Wikipedia hosts the largest and most prolific community of producers of textual knowledge on the Web. While the volume of knowledge represented within Wikipedia is vast, it is difficult to extract that knowledge in the form of structured data for computation and analysis. Many users within the Wikipedia community have noted the huge potential benefit of integrating a fully semantically aware infrastructure, but previous proposals have involved technical changes that the governing body of Wikipedia has resisted (
8).
Here, we implement a partial solution by decoupling the encoding of semantic relationships from the querying and utilization of those relationships. We provide a mechanism for the massive Wikipedia community to participate in the process of assembling not just a textual resource, but a far more powerful structured knowledge base. Mining and utilizing that knowledge base can then be performed using third-party tools without requiring changes to Wikipedia itself.
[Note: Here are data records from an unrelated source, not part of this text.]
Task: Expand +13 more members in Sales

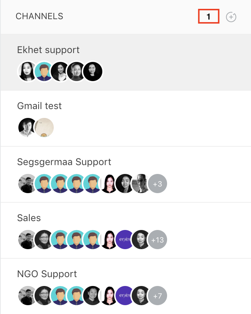Action: click(158, 240)
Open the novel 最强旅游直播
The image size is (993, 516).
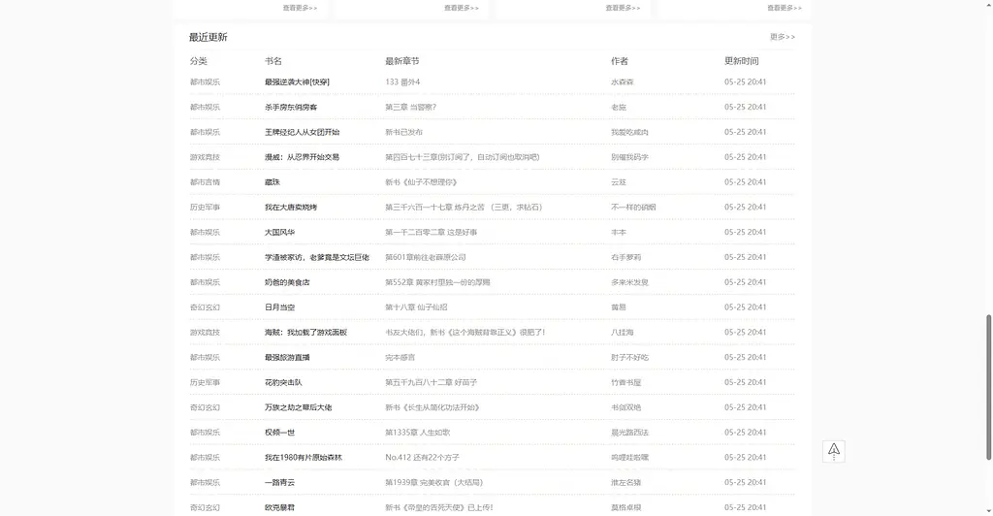tap(286, 358)
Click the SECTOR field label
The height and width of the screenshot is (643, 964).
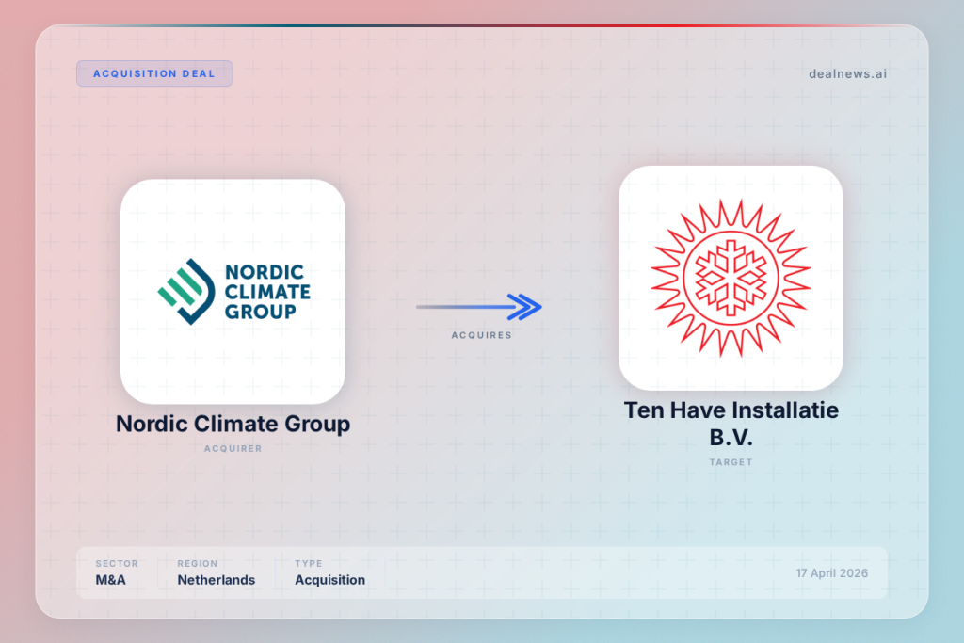pos(117,564)
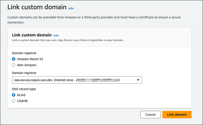Screen dimensions: 203x125
Task: Click the 'ALIAS' option label text
Action: (x=22, y=95)
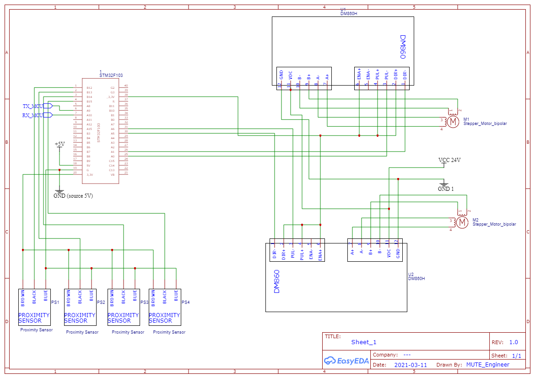Click the PS1 proximity sensor component

click(34, 307)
Of course, this approach is not without its challenges. Since anyone can create a SWL and there is no way to enforce the use of a particular set of relationship types, it is certain that there will be some inconsistency in how they are used. For example, it is possible that one editor might use the relationship type ‘phosphorylated by’ while another editor might insert ‘phosphate group added by’. Such inconsistencies disrupt semantic queries made over aggregated content such as those available through the Gene Wiki+. However, this is no different from other aspects of Wikipedia articles. Over time, the Wikipedia community has gradually moved toward consensus regarding the use of categories, when to insert normal WikiLinks, when to insert references and how to format them, how to format articles and even how to style the text in the articles. Since Wikipedia is a continuously changing, social artifact there will always be exceptions to the socially defined rules that have emerged to govern its content, but overall, the basic structures remain remarkably stable. If the Wikipedia community takes up SWLs, we expect the same kind of social consensus to emerge with respect to their use. The community will evolve rules defining which properties should apply to which kinds of entities and will police the articles for adherence to these rules in the same way they do now for other article attributes. The key question is whether the community will in fact buy in to the SWL idea.
Right now, there are only a handful of SWLs active on Wikipedia, all of which have been deposited by our team as demonstrations to seed the process. If the SWL concept succeeds, this number should rapidly increase into the tens of thousands, but for that to happen, the Wikipedia editor community must become involved as semantic link authors. In order to recruit this labor, the value of such work needs to be clearly apparent. Since Wikipedia itself does not process the semantic relationships, external applications need to be developed and promoted that make the value of these contributions clear, thereby providing editors with vital positive feedback. Applications like Gene Wiki+ and the infobox-generating userscript provide some first steps in this direction. These applications demonstrate that adding semantic relationships can substantially enhance users interactions with the knowledge in Wikipedia and can enable the production of novel applications relevant to biocuration activities.
Whether these applications will be enough to motivate the Wikipedia community to accept and use SWLs is an open question. In our early interactions with the editor community, there has been some resistance to the use of the SWL template on the grounds that it makes the WikiText more difficult to edit. However, there have also been some enthusiastic responses from community members who see the potential of the idea. As this project unfolds over time, we will work with the editors to come to a solution that the community can wholeheartedly accept.